RECENSIONE: "NASCOSTO IN BELLA VISTA" (I segreti di Serenity’s Plane vol.4) di Karen Ann Hopkins - HOPE EDIZIONI


💔 Non ero pronta a dirle addio…

Torniamo per l’ultima volta nella vita di Serenity Adams… e questa volta è diverso.

Un cold case, segreti nascosti e un dubbio che fa più male di tutto: "Daniel sta mentendo?"

✨ Più romance suspense
✨ Più introspezione
✨ Più dolore

Torniamo ancora una volta nella vita dello sceriffo Serenity Adams e delle sue avventure nel mondo egli Amish. Tra parentesi ci torniamo per l’ultima volta perché, attualmente, anche se la serie è andata avanti negli Stati Uniti in Italia sono arrivati solo questi quattro volumi, quindi per adesso devo purtroppo salutare la mia amata Serenity.

Venendo al libro, si tratta come in tutti gli altri romanzi, di risolvere un cold case di una quindicina di anni prima, sempre legato in qualche modo agli Amish. Serenity Adams, suo malgrado, è diventata un’esperta della società Amish e quindi viene contatta da Marshal della contea vicina per aiutarli a dissipare una matassa molto ingarbugliata.

Nel frattempo, la vita dello sceriffo è cambiata e il suo legame con Daniel ha fatto un ulteriore passo avanti. Vorrei dire subito che ho apprezzato questo cambio di descrizione della relazione tra i due. Nel precedente libro, infatti, avevo trovato la narrazione della loro relazione davvero pesante visto che Serenity passava dal volere Daniel, al non volerlo, a esser gelosa, tutto nel giro di poche righe per pagine e pagine. Stavolta la Hopkins ha optato per una visione più intimistica dei sentimenti della donna, cosa che ha reso davvero piacevole la lettura.

È stato dato più spazio al romance suspence, al rapporto di Serenity con Daniel che, forse, potrebbe essere coinvolto nel cold case sul quale lei sta investigando e si sta anche meravigliando molto del fatto che lui le stia forse nascondendo alcuni fatti. 

Che fare? Con il suo nuovo anello di fidanzamento che brilla al dito, Serenity ha fatto molti passi avanti nel rapporto con se stessa. Adesso il primo pensiero non è “non mi fido di lui, non lo voglio più”, ma “perché non mi parla? E se c’entrasse davvero qualcosa?”. Ho apprezzato davvero l’evoluzione del personaggio dello sceriffo, che ora riesce a vedere in modo diverso la sua parte di vita sentimentale. Certo, rimane sempre la donna del “è tutto bianco o tutto nero”, il carattere non cambia, ma Daniel è diventato il suo “grigio”, la persona per la quale vale la pena.
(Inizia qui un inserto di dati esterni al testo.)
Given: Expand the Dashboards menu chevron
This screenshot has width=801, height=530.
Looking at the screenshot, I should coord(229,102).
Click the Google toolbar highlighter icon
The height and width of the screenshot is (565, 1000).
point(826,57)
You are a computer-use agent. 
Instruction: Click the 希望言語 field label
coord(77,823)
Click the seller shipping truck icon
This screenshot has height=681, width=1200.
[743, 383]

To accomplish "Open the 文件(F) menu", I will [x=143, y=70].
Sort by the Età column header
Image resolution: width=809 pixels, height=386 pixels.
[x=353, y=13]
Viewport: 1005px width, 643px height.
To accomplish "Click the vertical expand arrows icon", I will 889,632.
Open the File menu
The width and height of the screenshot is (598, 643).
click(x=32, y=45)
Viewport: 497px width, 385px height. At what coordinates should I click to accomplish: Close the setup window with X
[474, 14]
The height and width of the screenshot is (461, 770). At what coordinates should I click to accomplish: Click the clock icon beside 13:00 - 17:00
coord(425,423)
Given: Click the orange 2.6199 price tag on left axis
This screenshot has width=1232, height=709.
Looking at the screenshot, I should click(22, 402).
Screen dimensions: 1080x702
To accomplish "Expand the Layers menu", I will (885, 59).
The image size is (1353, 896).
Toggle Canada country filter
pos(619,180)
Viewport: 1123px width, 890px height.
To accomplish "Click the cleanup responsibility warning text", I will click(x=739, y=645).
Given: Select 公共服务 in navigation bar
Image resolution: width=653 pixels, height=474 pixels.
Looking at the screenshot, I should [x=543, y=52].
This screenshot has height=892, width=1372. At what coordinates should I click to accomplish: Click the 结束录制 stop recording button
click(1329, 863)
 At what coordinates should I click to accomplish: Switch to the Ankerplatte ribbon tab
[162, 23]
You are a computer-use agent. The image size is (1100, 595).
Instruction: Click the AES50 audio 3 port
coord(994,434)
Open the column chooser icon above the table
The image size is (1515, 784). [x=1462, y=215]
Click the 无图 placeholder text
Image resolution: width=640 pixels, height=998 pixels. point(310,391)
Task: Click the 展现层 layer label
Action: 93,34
E quando i due alla fine del libro si confrontano sul silenzio e le bugie di Daniel è lei a dare una speranza, a sistemare le cose. Probabilmente prima non l’avrebbe mai fatto, ma l’autrice è riuscita a creare una crescita del personaggio davvero notevole.

Di pari passo a Serenity scorre la trama di questo thriller che ho trovato più profonda rispetto alle altre. Anche qui la Hopkins ha calcato la mano sulla parte intimista dei personaggi, Amish che mantengono la loro aura di mistero per quanto riguarda se stessi e le loro tradizioni anche in questi omicidi. Questa tragedia del presente, che si lega a quella del passato in maniera indelebile, avrà ripercussioni particolari per tutti.

Un libro che scopri lati più personali, meno inclini a essere rivelati, che ti colpiscono e ti lasciano un po’ con l’amaro in bocca per come l’avventura si conclude e per le vite che sono state inutilmente perse.

Come in tutti gli altri libri, l’autrice dissemina nelle pagine finali gli argomenti che saranno protagonisti nel libro successivo. Ecco, posso solo sperare che Hope Edizioni faccia uno dei suoi miracoli e riesca a portare in Italia anche i libri rimanenti. Ci spero!